■ **What to do**
Restate the entries below verbatim.

─── Exercise input

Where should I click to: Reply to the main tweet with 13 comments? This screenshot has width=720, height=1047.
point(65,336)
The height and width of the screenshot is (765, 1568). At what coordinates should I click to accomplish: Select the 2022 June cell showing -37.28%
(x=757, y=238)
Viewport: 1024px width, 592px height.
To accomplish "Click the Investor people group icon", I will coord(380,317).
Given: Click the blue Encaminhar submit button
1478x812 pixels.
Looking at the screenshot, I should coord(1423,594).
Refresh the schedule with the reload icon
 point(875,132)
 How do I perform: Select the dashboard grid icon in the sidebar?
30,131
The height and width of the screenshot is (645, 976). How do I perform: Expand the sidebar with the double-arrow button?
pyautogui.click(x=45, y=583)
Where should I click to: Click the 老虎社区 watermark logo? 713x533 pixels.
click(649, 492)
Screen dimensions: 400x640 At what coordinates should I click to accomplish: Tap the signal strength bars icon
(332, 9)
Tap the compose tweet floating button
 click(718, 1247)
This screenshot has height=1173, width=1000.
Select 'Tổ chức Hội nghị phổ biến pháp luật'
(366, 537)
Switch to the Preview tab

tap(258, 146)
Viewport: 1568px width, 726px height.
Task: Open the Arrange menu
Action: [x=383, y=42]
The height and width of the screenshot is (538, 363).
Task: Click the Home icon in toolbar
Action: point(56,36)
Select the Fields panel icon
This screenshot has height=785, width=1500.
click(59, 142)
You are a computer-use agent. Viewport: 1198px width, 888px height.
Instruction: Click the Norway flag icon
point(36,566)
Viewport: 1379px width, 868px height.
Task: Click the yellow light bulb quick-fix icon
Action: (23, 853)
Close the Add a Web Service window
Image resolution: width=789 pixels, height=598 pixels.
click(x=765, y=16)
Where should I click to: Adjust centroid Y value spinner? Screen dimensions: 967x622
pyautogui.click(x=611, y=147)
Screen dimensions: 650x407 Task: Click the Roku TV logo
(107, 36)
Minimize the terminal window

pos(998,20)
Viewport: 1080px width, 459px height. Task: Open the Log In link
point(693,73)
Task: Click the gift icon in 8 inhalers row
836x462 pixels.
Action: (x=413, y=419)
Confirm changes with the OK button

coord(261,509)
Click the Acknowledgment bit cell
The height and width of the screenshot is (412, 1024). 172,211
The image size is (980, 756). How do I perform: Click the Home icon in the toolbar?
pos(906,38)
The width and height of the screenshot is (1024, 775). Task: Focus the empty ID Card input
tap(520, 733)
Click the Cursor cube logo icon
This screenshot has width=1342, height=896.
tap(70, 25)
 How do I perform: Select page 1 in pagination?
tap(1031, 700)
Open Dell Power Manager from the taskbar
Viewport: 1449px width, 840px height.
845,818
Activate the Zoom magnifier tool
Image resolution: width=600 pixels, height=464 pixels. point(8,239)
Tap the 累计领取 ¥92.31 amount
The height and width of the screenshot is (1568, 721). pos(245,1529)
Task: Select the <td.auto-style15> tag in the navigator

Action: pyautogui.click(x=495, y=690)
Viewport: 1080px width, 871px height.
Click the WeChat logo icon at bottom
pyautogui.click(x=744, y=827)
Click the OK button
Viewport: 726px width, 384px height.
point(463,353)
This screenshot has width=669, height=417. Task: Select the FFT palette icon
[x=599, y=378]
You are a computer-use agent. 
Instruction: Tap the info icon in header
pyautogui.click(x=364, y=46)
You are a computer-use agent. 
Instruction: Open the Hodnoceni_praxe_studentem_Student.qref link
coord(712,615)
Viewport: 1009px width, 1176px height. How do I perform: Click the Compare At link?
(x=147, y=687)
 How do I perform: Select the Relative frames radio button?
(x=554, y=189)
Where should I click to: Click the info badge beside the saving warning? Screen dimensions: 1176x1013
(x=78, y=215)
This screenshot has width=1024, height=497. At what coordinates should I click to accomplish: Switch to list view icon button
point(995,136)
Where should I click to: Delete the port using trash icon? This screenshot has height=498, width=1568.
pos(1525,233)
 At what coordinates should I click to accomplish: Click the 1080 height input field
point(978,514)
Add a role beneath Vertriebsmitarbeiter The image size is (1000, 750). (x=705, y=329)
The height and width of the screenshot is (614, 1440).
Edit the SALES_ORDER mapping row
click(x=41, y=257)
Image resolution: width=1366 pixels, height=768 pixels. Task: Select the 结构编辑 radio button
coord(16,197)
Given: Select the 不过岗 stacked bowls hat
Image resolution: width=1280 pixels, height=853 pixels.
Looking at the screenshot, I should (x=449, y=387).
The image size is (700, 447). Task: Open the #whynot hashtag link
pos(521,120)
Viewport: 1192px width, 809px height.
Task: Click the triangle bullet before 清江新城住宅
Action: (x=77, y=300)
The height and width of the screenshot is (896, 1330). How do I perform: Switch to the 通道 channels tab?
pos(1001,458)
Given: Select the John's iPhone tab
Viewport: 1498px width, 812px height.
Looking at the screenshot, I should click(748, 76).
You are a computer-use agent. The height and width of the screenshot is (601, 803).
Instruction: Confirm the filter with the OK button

──────

■ **Exercise result**
Where should I click to: Reply to the main tweet with 13 comments? This screenshot has width=720, height=1047.
point(65,336)
The height and width of the screenshot is (765, 1568). At what coordinates should I click to accomplish: Select the 2022 June cell showing -37.28%
(x=757, y=238)
Viewport: 1024px width, 592px height.
To accomplish "Click the Investor people group icon", I will coord(380,317).
Given: Click the blue Encaminhar submit button
1478x812 pixels.
Looking at the screenshot, I should coord(1423,594).
Refresh the schedule with the reload icon
 point(875,132)
 How do I perform: Select the dashboard grid icon in the sidebar?
30,131
The height and width of the screenshot is (645, 976). How do I perform: Expand the sidebar with the double-arrow button?
pyautogui.click(x=45, y=583)
Where should I click to: Click the 老虎社区 watermark logo? 713x533 pixels.
click(649, 492)
Screen dimensions: 400x640 At what coordinates should I click to accomplish: Tap the signal strength bars icon
(332, 9)
Tap the compose tweet floating button
 click(718, 1247)
This screenshot has height=1173, width=1000.
Select 'Tổ chức Hội nghị phổ biến pháp luật'
(366, 537)
Switch to the Preview tab

tap(258, 146)
Viewport: 1568px width, 726px height.
Task: Open the Arrange menu
Action: [x=383, y=42]
The height and width of the screenshot is (538, 363).
Task: Click the Home icon in toolbar
Action: point(56,36)
Select the Fields panel icon
This screenshot has height=785, width=1500.
click(59, 142)
You are a computer-use agent. Viewport: 1198px width, 888px height.
Instruction: Click the Norway flag icon
point(36,566)
Viewport: 1379px width, 868px height.
Task: Click the yellow light bulb quick-fix icon
Action: (23, 853)
Close the Add a Web Service window
Image resolution: width=789 pixels, height=598 pixels.
click(x=765, y=16)
Where should I click to: Adjust centroid Y value spinner? Screen dimensions: 967x622
pyautogui.click(x=611, y=147)
Screen dimensions: 650x407 Task: Click the Roku TV logo
(107, 36)
Minimize the terminal window

pos(998,20)
Viewport: 1080px width, 459px height. Task: Open the Log In link
point(693,73)
Task: Click the gift icon in 8 inhalers row
836x462 pixels.
Action: (x=413, y=419)
Confirm changes with the OK button

coord(261,509)
Click the Acknowledgment bit cell
The height and width of the screenshot is (412, 1024). 172,211
The image size is (980, 756). How do I perform: Click the Home icon in the toolbar?
pos(906,38)
The width and height of the screenshot is (1024, 775). Task: Focus the empty ID Card input
tap(520, 733)
Click the Cursor cube logo icon
This screenshot has width=1342, height=896.
tap(70, 25)
 How do I perform: Select page 1 in pagination?
tap(1031, 700)
Open Dell Power Manager from the taskbar
Viewport: 1449px width, 840px height.
845,818
Activate the Zoom magnifier tool
Image resolution: width=600 pixels, height=464 pixels. point(8,239)
Tap the 累计领取 ¥92.31 amount
The height and width of the screenshot is (1568, 721). pos(245,1529)
Task: Select the <td.auto-style15> tag in the navigator

Action: pyautogui.click(x=495, y=690)
Viewport: 1080px width, 871px height.
Click the WeChat logo icon at bottom
pyautogui.click(x=744, y=827)
Click the OK button
Viewport: 726px width, 384px height.
point(463,353)
This screenshot has width=669, height=417. Task: Select the FFT palette icon
[x=599, y=378]
You are a computer-use agent. 
Instruction: Tap the info icon in header
pyautogui.click(x=364, y=46)
You are a computer-use agent. 
Instruction: Open the Hodnoceni_praxe_studentem_Student.qref link
coord(712,615)
Viewport: 1009px width, 1176px height. How do I perform: Click the Compare At link?
(x=147, y=687)
 How do I perform: Select the Relative frames radio button?
(x=554, y=189)
Where should I click to: Click the info badge beside the saving warning? Screen dimensions: 1176x1013
(x=78, y=215)
This screenshot has width=1024, height=497. At what coordinates should I click to accomplish: Switch to list view icon button
point(995,136)
Where should I click to: Delete the port using trash icon? This screenshot has height=498, width=1568.
pos(1525,233)
 At what coordinates should I click to accomplish: Click the 1080 height input field
point(978,514)
Add a role beneath Vertriebsmitarbeiter The image size is (1000, 750). (x=705, y=329)
The height and width of the screenshot is (614, 1440).
Edit the SALES_ORDER mapping row
click(x=41, y=257)
Image resolution: width=1366 pixels, height=768 pixels. Task: Select the 结构编辑 radio button
coord(16,197)
Given: Select the 不过岗 stacked bowls hat
Image resolution: width=1280 pixels, height=853 pixels.
Looking at the screenshot, I should (x=449, y=387).
The image size is (700, 447). Task: Open the #whynot hashtag link
pos(521,120)
Viewport: 1192px width, 809px height.
Task: Click the triangle bullet before 清江新城住宅
Action: (x=77, y=300)
The height and width of the screenshot is (896, 1330). How do I perform: Switch to the 通道 channels tab?
pos(1001,458)
Given: Select the John's iPhone tab
Viewport: 1498px width, 812px height.
Looking at the screenshot, I should click(748, 76).
You are a computer-use agent. The height and width of the screenshot is (601, 803).
Instruction: Confirm the filter with the OK button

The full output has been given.